• [Set exercise]:
From the line with "The height and width of the screenshot is (485, 570)." through the end of the items, change "editor" to "document" and write those lines out again with everything else kept the same. Leave the pictures out of your answer.

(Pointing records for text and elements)
-=-=-=-=-

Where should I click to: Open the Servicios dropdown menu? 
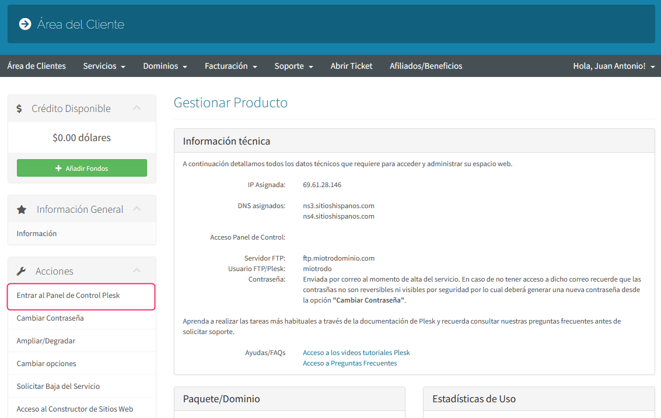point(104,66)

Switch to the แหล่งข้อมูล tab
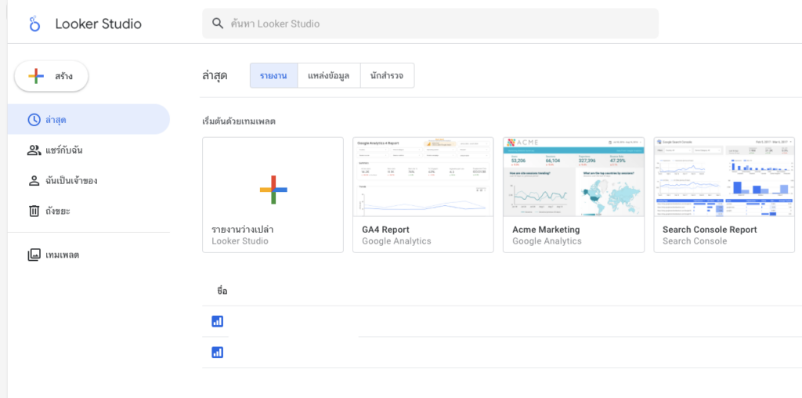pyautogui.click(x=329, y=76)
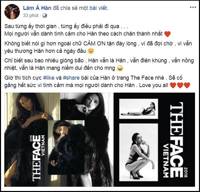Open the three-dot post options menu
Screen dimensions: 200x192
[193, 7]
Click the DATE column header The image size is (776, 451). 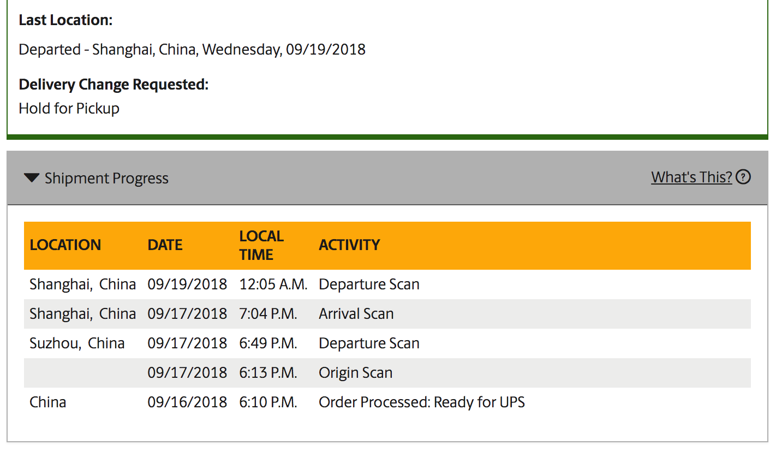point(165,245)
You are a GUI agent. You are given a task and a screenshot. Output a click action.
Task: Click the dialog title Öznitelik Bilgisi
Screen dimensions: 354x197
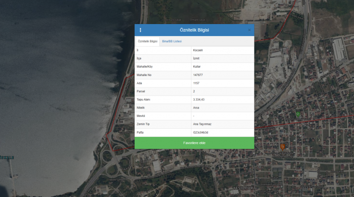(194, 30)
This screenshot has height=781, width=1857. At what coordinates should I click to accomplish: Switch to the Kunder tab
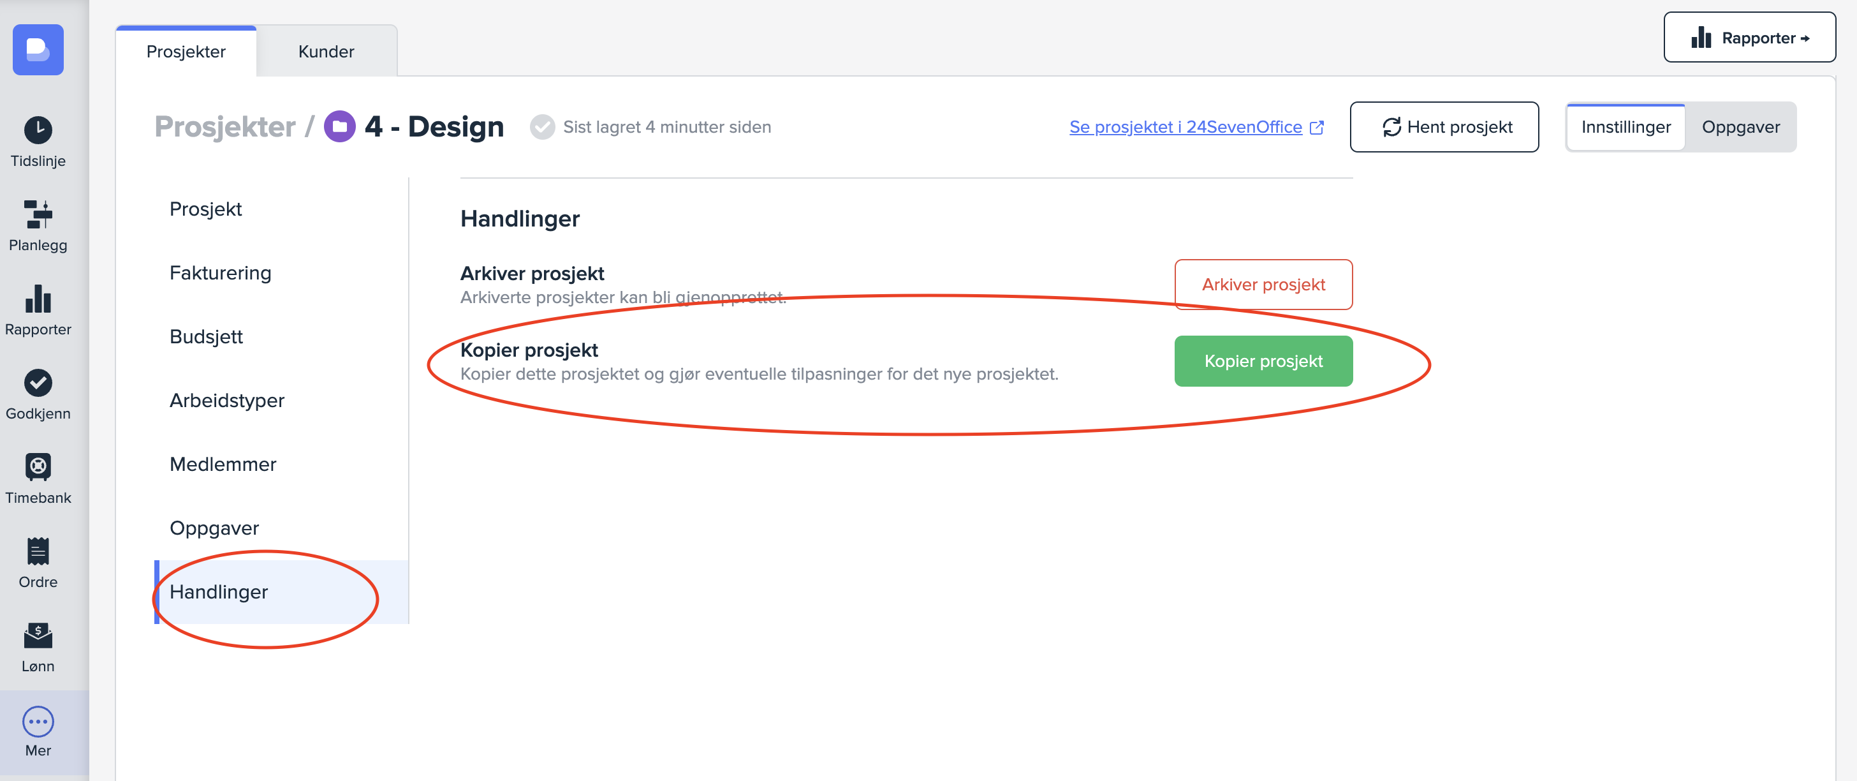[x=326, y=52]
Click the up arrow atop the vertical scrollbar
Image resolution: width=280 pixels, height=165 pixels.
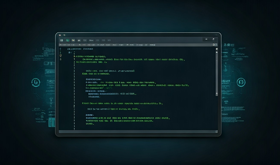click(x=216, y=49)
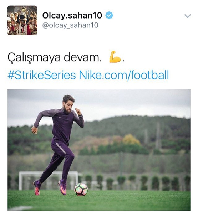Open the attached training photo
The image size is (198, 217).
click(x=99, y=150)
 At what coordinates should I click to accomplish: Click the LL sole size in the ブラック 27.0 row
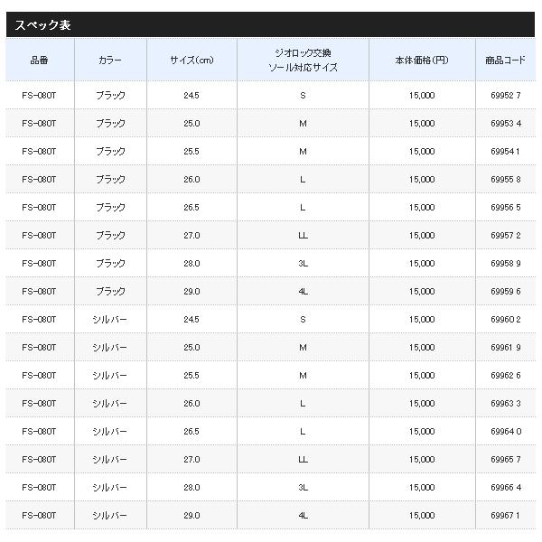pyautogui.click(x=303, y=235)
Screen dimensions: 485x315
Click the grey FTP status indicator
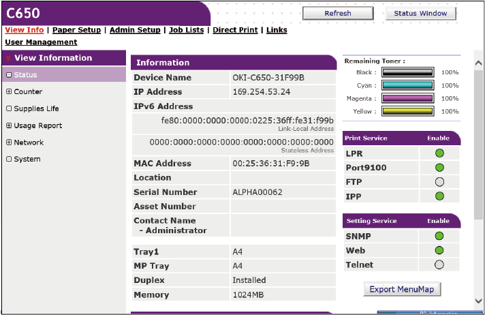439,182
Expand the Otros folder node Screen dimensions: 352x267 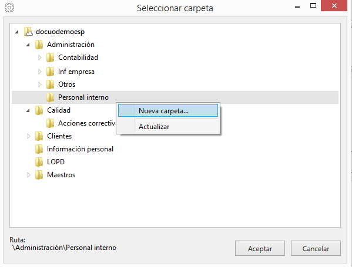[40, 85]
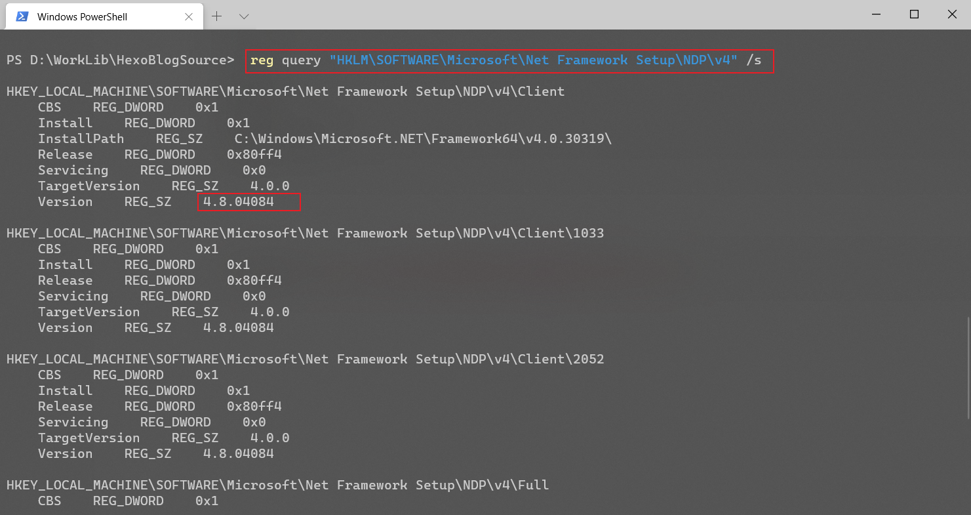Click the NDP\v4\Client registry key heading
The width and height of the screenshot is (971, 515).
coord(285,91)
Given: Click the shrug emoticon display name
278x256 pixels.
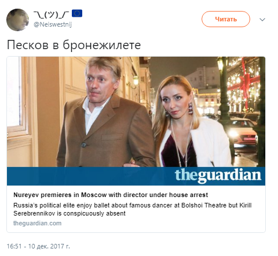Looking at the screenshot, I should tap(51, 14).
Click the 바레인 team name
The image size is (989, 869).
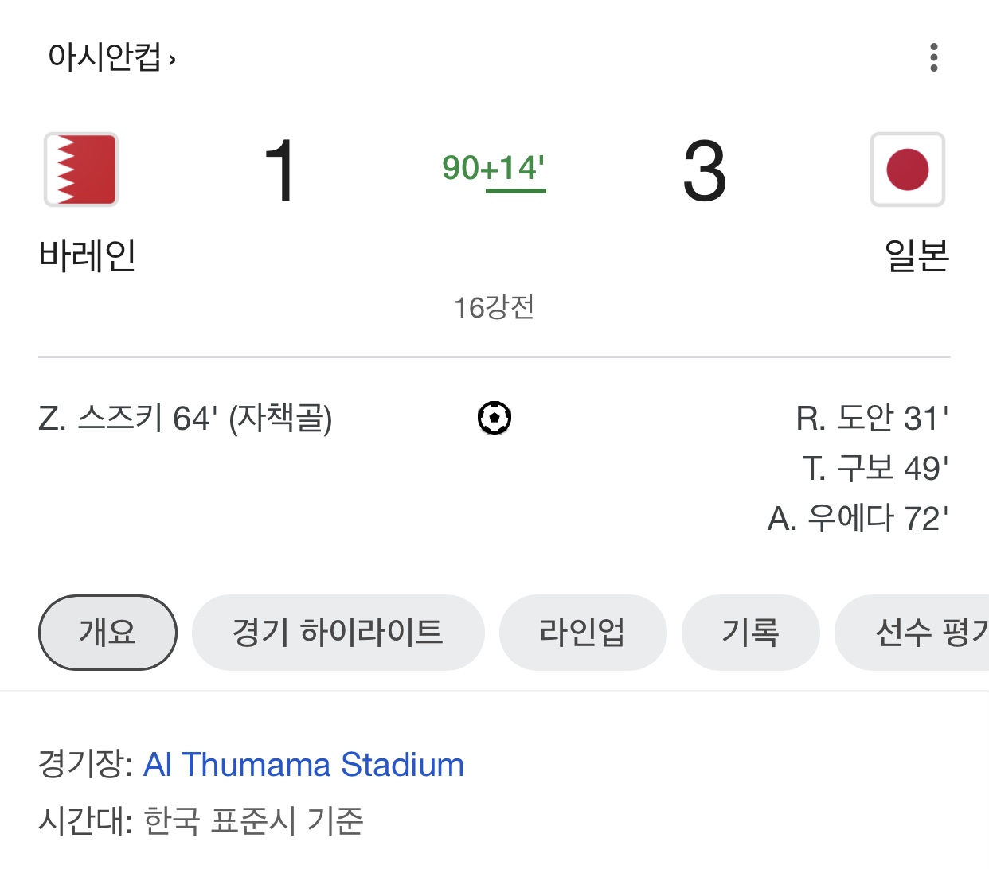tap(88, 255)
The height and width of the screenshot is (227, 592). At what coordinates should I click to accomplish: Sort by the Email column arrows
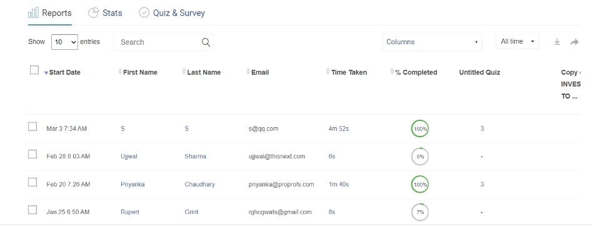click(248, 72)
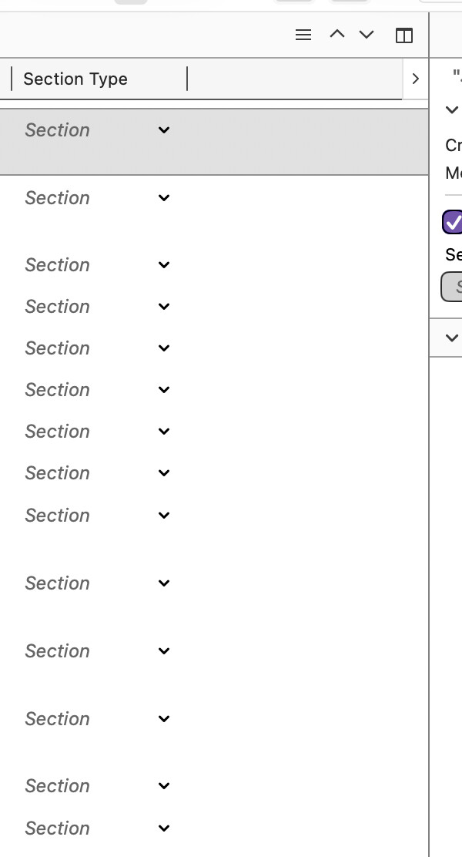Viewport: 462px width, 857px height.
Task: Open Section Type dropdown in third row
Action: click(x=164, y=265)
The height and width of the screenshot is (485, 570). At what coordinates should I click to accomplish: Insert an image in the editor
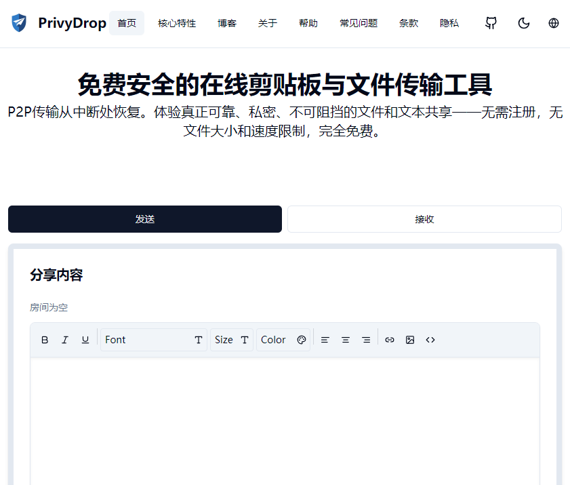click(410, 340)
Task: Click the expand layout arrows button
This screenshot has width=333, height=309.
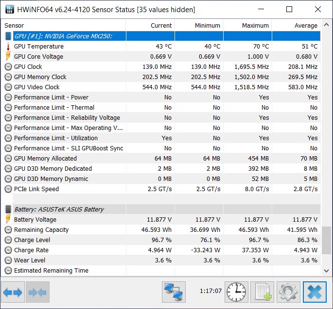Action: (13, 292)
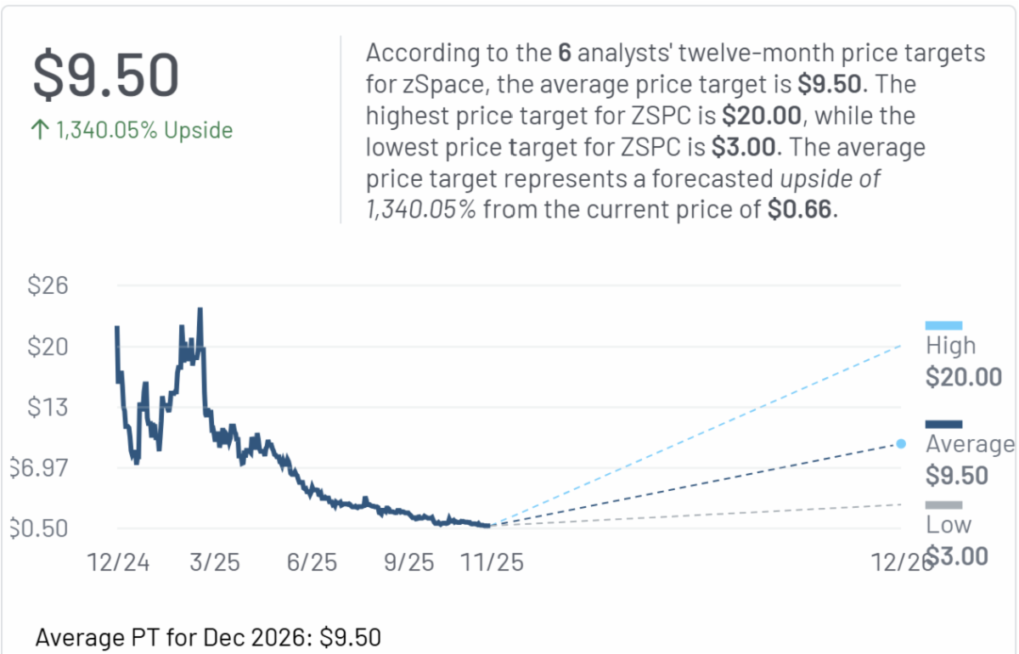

-=-=-=-=-

• [Expected answer]:
The height and width of the screenshot is (485, 570). At what coordinates should I click to accomplish: Insert an image in the document
click(410, 340)
Task: Click the expand layout arrows button
This screenshot has width=333, height=309.
Action: (13, 292)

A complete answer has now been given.